Using the records that follow, copy every line containing the word "computer".

***** Supplied entries *****

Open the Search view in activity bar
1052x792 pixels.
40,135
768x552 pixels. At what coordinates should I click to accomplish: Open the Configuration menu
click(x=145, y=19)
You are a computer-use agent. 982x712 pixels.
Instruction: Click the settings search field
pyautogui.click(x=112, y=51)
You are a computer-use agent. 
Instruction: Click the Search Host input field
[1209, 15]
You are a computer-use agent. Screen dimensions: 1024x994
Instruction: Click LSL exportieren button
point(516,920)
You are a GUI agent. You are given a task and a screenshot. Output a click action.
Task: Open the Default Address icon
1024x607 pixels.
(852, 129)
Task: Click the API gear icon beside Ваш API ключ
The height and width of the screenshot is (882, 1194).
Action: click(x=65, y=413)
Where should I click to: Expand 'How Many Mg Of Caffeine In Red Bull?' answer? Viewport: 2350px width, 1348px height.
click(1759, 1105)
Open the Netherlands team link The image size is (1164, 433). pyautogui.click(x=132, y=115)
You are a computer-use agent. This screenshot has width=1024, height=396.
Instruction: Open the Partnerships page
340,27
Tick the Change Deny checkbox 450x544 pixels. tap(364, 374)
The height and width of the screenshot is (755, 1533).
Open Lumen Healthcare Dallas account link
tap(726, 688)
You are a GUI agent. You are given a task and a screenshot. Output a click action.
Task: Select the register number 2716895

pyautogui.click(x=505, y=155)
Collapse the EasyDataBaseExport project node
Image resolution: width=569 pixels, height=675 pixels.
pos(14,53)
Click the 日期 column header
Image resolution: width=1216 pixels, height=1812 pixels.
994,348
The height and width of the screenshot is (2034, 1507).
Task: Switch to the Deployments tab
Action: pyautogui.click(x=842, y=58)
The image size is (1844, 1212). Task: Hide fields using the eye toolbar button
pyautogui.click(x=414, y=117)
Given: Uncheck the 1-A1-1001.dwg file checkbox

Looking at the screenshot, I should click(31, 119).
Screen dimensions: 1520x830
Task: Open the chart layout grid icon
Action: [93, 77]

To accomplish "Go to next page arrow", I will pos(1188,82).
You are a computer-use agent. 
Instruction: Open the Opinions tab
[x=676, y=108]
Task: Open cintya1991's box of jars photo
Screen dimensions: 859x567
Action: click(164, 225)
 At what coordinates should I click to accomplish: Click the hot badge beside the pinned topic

*****

**Task response**
You are a computer-use agent. 982x712 pixels.
You are a computer-use agent. 
You are a computer-use agent. Screen dimensions: 1024x994
You are a computer-use agent. This screenshot has width=1024, height=396.
You are a computer-use agent. 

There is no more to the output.